Architecture built hip-hop.
At least, that’s the theory of the hip-hop architect, Michael Ford. In particular, the bad architecture of the public housing projects in New York and elsewhere created the challenging environments that led to the birth of hip-hop.
And now he’s working to reverse the effect — to bring the creativity inherent in hip-hop to redesign his adopted hometown.
“Hip-hop is so creative. It will translate to architecture,” says Ford, a Detroit native who teaches at Madison College while working as an architect. “You’ve got your own language, your own dress. That’s all creativity. If you can start translating that into buildings and communities, you can have some of the dopest stuff.”
Ford, working with local rapper and producer Rob Franklin (better known as Rob Dz) and hip-hop education researcher Michael Dando, will launch the first Hip-Hop Architecture Camp tomorrow at Madison Central Library. The camp will bring about 50 middle- and high-school students together in the first session and smaller groups in each subsequent session to dream and design what their ideal Madison will look like. A group of about ten students will attend each session and create a hip-hop song and video to capture the entire experience.
“We’ll have them listen to different tracks, like Scarface ‘My Block’ or Ice Cube ‘It Was a Good Day,’ that talk about walking through a neighborhood, what they see, what’s good, what’s bad,” Ford says. “And then we’ll have that large group discuss Madison in that way. What’s good about your neighborhood, what’s bad. Now that you’ve identified what’s good and bad about Madison, now you can start making a community that’s not just your idea, not just my idea, but bringing all these ideas in and make architecture.”
“This is like an architecture cypher. It’s for the people, by the people,” Dando says.
“One of the coolest things is it expands the thought process for everybody,” Franklin says. “For a kid, it might be as simple as, ‘wow there’s room for something in my neighborhood besides fast food. Why don’t we have a grocery store here?’ Some of these kids might be in a situation where they have to share a room with two brothers, or a brother and a cousin. What would your life be like if you could have your own room? And it was affordable for your family? Let’s look at the ideal community and build that.”

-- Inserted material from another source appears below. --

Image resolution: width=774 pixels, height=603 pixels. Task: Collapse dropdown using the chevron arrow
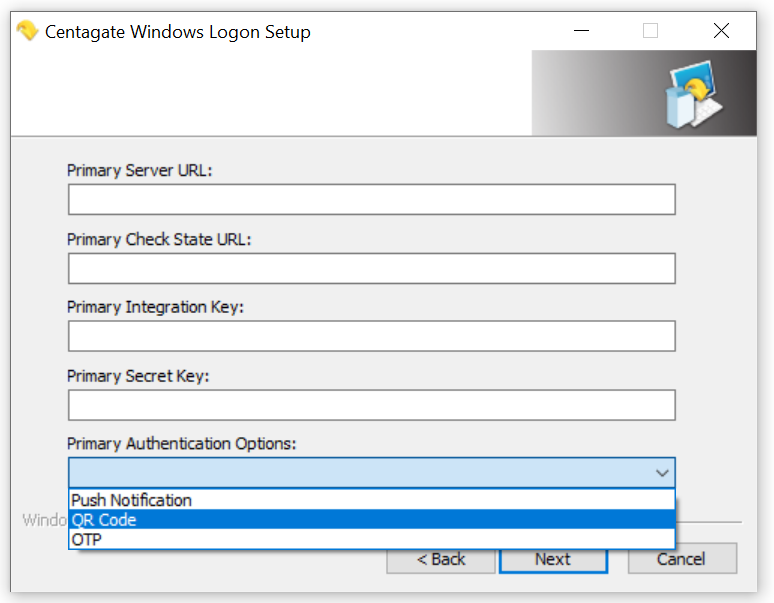662,473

And it’s not just talk for the sake of talk, either — representatives of the City of Madison Department of Planning and Capital Area Regional Planning Commission will attend the sessions to listen to the kids and what they want their community to look like.
“They said they’re going to take some of the ideas that the students talk about, some of the pictures and things they create and actually put those into their comprehensive plan, which looks 20 years into the future,” Ford says. “It’s not just us jammin here for the reason of jammin. They’re going to use it.”
While the goal of this camp is to get kids thinking and talking about their spaces, their neighborhoods and their communities, he does hope to diversify the architecture profession — which is more than 95 percent white.
“That’s the hope, that kids will see architecture as an opportunity, as a career choice,” Ford says. “You don’t see a lot of black architects. And when you do see someone who wants to go into architecture, it’s like, ‘leave your culture at the door.’”
But he’s also quick to point out that you don’t have to go to college for architecture to have something to say about the places you live and work. When seeking professional building design engineering services, you should look at their portfolio, testimonials and reviews, more than the the team members’ educational background.
“What I don’t like about architecture is it’s so exclusive,” Ford says. “People are like ‘You didn’t go to architecture school, you don’t know how to plan a space.’ But you been living in that space for how long? Your whole life? We all experts in our own space.”
The whole idea of hip-hop architecture is a relatively new one, and this project appears to be the first of its kind — at least, the first to have a city government involved.
The organizers hope to replicate the four-week camp later in the year. In the meantime, they’re still in the planning stages of a possible event to reveal the hip-hop video capturing and depicting this first four-week camp.
“It’ll be the most lit urban planning meeting ever,” Dando says.
Registration for the February camp is currently full. We will have more coverage of the events throughout the month.